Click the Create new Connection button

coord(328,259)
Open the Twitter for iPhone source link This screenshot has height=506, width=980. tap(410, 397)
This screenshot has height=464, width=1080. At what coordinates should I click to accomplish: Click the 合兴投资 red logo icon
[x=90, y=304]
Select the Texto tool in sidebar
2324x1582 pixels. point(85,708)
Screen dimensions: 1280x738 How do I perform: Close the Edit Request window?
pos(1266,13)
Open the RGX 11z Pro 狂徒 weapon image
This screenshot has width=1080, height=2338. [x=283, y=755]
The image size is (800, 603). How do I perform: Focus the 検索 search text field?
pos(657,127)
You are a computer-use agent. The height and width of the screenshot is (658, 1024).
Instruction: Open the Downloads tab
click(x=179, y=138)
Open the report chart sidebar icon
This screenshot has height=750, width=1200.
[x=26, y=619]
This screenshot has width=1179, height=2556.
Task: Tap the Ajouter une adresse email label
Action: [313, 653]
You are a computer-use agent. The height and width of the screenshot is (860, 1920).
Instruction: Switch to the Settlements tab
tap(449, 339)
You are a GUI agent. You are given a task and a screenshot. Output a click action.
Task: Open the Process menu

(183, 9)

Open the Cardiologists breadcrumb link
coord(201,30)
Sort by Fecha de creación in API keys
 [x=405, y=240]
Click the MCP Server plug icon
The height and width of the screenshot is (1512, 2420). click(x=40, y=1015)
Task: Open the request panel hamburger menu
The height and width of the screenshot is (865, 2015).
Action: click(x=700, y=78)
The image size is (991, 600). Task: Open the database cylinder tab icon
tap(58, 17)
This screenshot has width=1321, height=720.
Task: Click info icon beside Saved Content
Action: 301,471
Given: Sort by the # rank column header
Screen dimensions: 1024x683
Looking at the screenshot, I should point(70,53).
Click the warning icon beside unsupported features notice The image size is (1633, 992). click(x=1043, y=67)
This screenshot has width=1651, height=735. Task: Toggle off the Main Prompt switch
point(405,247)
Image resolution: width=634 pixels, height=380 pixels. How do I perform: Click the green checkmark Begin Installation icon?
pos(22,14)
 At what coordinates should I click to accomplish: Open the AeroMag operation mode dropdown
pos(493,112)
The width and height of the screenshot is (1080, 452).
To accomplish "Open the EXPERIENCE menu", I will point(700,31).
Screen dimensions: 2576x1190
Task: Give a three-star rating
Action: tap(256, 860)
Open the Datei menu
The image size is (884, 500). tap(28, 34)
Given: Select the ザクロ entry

###

_ASSIGNED TASK_.
Where a line of the records has the string "agent", return that line.

_RESPONSE FOR THIS EXERCISE_.
You are a computer-use agent. The height and width of the screenshot is (658, 1024).
You are a computer-use agent. The height and width of the screenshot is (860, 1920).
You are a GUI agent. You are given a task and a screenshot. Output a click action.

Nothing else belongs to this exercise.